Awaking to the sounds of heavy rock falls in the middle night is unnerving to say the least, especially when you wake up and see a dust cloud about 50 yards from your head. The lower Colorado seems to feature loose and more crumbly rock, especially where the lake level seeps into the vertical rock walls that tower into the water. So if you ever find yourself on the lower Colorado…pick your campsite wisely.
I awoke feeling glad to be alive and refreshed for the last 22 miles to Hite (the upper most boat launch of Lake Powell). The team packed up quickly on the last day and set out for 6 hours of brutal slack water as the river began its slow demise into the lake.
The sediment falls out and the current begins to die pretty quick when you hit the lake and we put our heads down and quietly paddled the remaining section of our trip to Hite. The last day is always bittersweet. Once you're finally in the groove of padding for 5 days, you feel like you could go forever. At the same time, I am always ready to get back to reality having gained something from the trip that can only be gained from a solid river trip with amazing friends.
By the time we hit the beach, we were all too tired to realize what we had just accomplished. We snapped a few pics, deliriously unpacked our board, and headed for the closest burger joint we could find in Hanksville.

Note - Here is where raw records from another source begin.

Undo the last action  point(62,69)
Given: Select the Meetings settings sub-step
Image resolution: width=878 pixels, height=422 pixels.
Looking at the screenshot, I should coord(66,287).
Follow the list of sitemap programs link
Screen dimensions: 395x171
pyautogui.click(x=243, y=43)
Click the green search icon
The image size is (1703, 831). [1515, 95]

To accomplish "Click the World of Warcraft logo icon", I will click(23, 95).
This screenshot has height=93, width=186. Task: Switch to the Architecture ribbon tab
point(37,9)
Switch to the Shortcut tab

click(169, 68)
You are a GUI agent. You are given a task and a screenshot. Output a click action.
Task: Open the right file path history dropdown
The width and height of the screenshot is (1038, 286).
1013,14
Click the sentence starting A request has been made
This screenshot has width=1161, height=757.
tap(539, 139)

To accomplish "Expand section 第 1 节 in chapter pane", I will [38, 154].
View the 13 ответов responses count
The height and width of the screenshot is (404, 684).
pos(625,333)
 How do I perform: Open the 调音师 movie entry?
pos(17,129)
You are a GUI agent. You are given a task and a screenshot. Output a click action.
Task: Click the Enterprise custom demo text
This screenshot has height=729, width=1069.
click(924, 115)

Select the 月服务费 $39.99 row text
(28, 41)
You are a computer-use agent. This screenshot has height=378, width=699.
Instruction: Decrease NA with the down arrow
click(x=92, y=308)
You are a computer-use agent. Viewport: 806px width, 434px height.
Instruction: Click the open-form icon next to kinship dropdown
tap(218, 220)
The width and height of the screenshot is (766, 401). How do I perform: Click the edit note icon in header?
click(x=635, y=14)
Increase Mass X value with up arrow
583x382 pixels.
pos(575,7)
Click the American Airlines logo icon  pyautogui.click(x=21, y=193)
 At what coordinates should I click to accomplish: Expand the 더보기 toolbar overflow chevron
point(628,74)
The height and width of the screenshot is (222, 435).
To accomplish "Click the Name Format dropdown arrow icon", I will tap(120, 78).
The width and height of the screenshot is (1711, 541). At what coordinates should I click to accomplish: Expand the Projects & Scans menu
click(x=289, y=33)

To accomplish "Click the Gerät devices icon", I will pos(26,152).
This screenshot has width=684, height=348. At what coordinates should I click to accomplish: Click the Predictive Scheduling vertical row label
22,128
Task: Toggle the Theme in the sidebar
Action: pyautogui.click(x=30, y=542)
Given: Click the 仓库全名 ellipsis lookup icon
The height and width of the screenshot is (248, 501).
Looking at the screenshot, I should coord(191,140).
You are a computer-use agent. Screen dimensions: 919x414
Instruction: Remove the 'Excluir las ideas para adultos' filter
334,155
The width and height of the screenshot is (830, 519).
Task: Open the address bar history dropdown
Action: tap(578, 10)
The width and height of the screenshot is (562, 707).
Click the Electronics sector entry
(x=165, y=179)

It's during these trips that you discover a little something different about life. It may be the simple fact that you can push your body to the limit every day past your typical breaking point, or the fact that breaking down life to simple living from time to time will change your perspective on everything. It's a different realization for each of us, but one thing remains the same...The thirst for adventure and something new is what drives us as athletes and paddlers and we're always searching for the next adventure.